À FAIRE >>
[A] Veuillez résumer en deux phrases l'extrait sur la révision de la Loi sur le tabac.
[B] Rédigez la suite de l'extrait sur la révision de la Loi sur le tabac à partir de sa dernière phrase.

EXTRAIT FOURNI >>

Les cigarettiers parviennent encore à rendre leurs produits attrayants pour les jeunes.
Plutôt que de trancher, le rapport de la CSSS recommande simplement que « la Loi sur le tabac soit révisée » afin que « la prévalence du tabagisme diminue; que la protection de la santé des enfants et des jeunes à l’exposition à la fumée soit améliorée; que la santé des non-fumeurs soit mieux protégée [et que] l’attrait des non-fumeurs pour les produits du tabac, en particulier les jeunes, se dissipe. » Le rapport recommande également que le Ministère « maintienne un suivi de la mise en oeuvre de la Loi sur le tabac » et « évalue la pertinence d’intensifier les activités d’information, de sensibilisation et d’inspection afin que les mesures législatives existantes soient appliquées dans leur intégralité. »
Des députés à convaincre
Bref, les députés ne proposent pas de mesure spécifique ni d’échéancier.
En fait, ils semblent hésiter sur la façon d’intégrer à la loi les changements proposés par les groupes de santé. Stéphanie Vallée, par exemple, députée libérale et membre de la CSSS, refuse d’interdire les saveurs dans tous les produits du tabac. « Même si on interdit les cigarillos aromatisés qui visent les jeunes, il faudrait tout de même conserver le tabac à pipe aromatisé, davantage destiné à une clientèle adulte », illustre-t-elle.
Les groupes de santé, eux, ont hâte que le ministre dépose un projet de loi.

DONNÉES RECUEILLIES >>
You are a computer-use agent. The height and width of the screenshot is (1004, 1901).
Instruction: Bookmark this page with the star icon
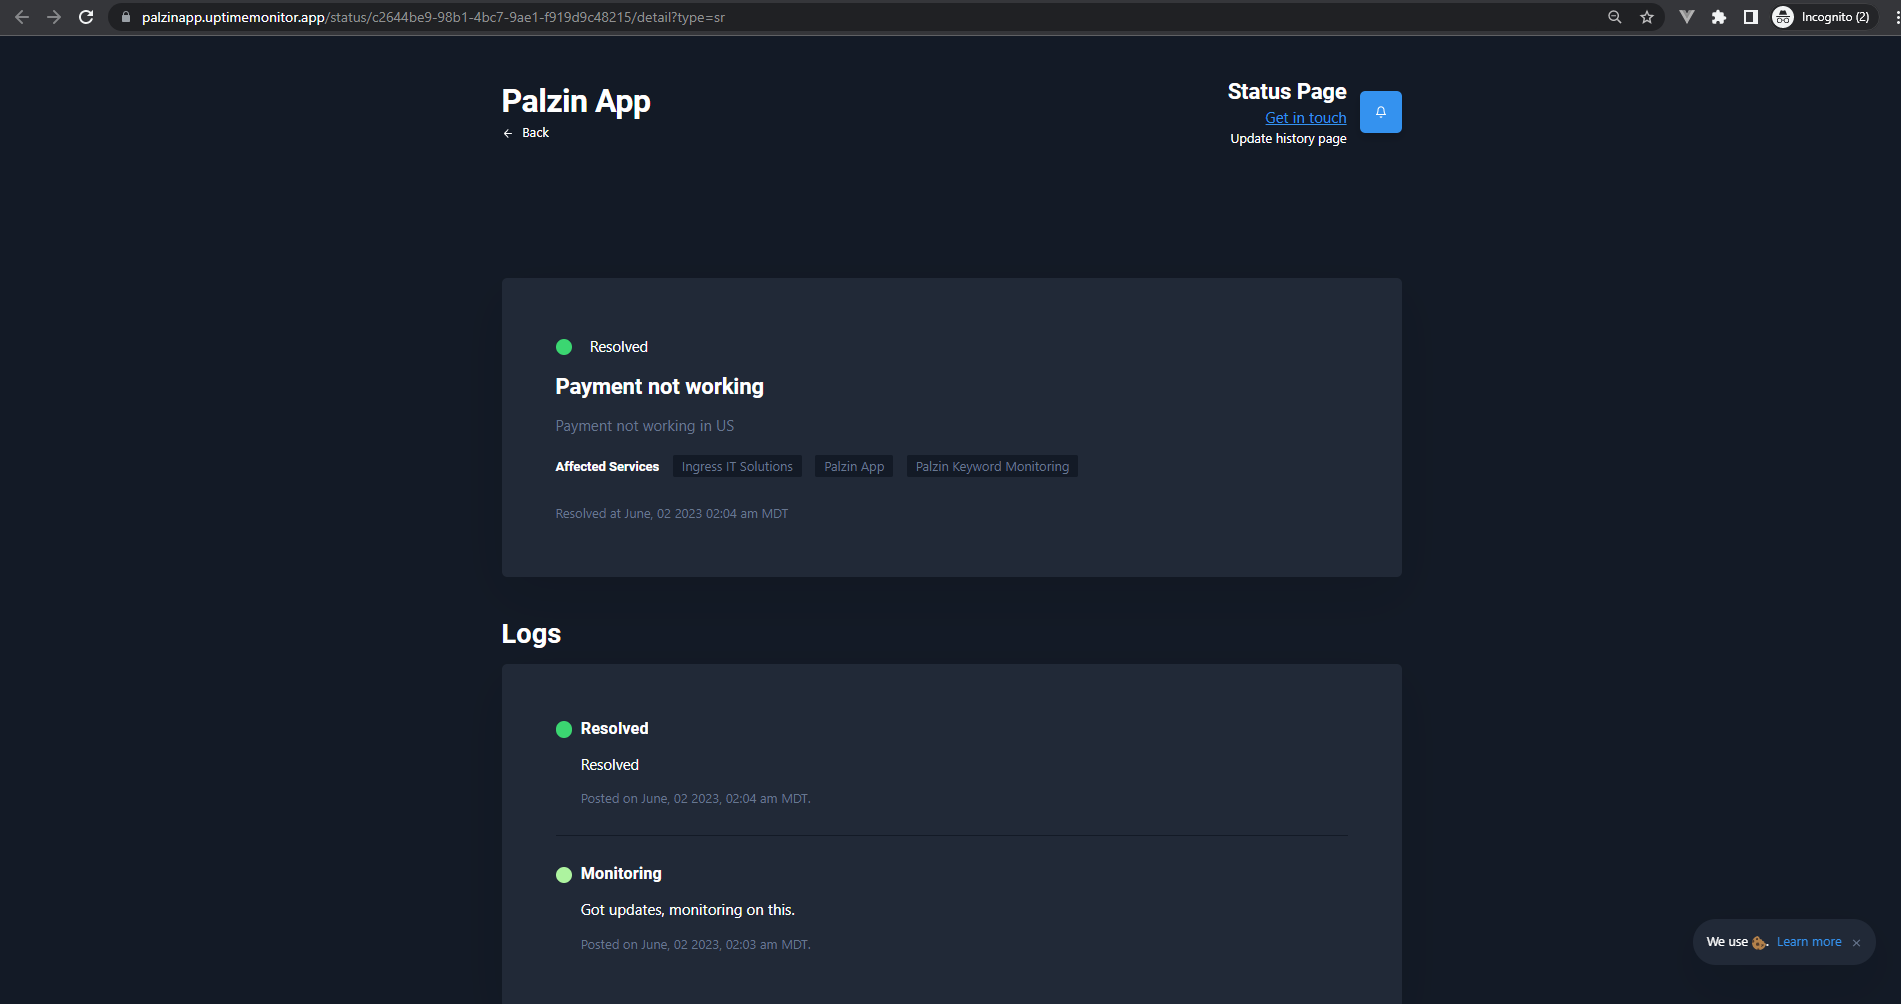click(1647, 17)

RÉPONSES PAR NUMÉRO >>
[A] Le rapport de la CSSS recommande de réviser la Loi sur le tabac afin de réduire le tabagisme et de mieux protéger les jeunes et les non-fumeurs, mais les députés ne proposent ni mesure précise ni échéancier. Ils hésitent sur la façon d'intégrer à la loi les changements demandés par les groupes de santé, qui attendent que le ministre dépose un projet de loi.

[B]
« Le gouvernement et l’opposition proposent et commentent presque chaque jour des façons pour désengorger les systèmes de santé, a rappelé Flory Doucas, codirectrice de la CQCT, lors du lancement de la campagne de lettres. Mais le gouvernement tarde à renforcer la Loi sur le tabac alors que le tiers des journées d’hospitalisation sont dues au tabagisme. » Une réalité qui ne risque malheureusement pas de changer de sitôt puisque environ 100 jeunes s’initient au tabagisme chaque jour, selon la CQCT.
Le tabac, une vraie priorité pour le gouvernement?
La révision de la loi est attendue depuis 2010. Lorsqu’il était ministre de la Santé du Québec, Jean Rochon a mis trois ans pour accoucher de « sa » Loi sur le tabac. Selon lui, le délai actuel est mathématique et politique. « Le programme du gouvernement est établi en fonction d’autres priorités », a-t-il expliqué à Info-tabac en novembre dernier, en marge des 17es Journées annuelles de santé publique. En ce moment, l’adoption de la Charte des valeurs québécoises et de la Loi concernant les soins de fin de vie bloque d’autres actions. Sans oublier qu’un gouvernement minoritaire a une marge de manoeuvre réduite. « Pour agir, ça prend une volonté politique et une fenêtre d’opportunités, et cette fenêtre n’est peut-être pas là », conclut l’ex-ministre.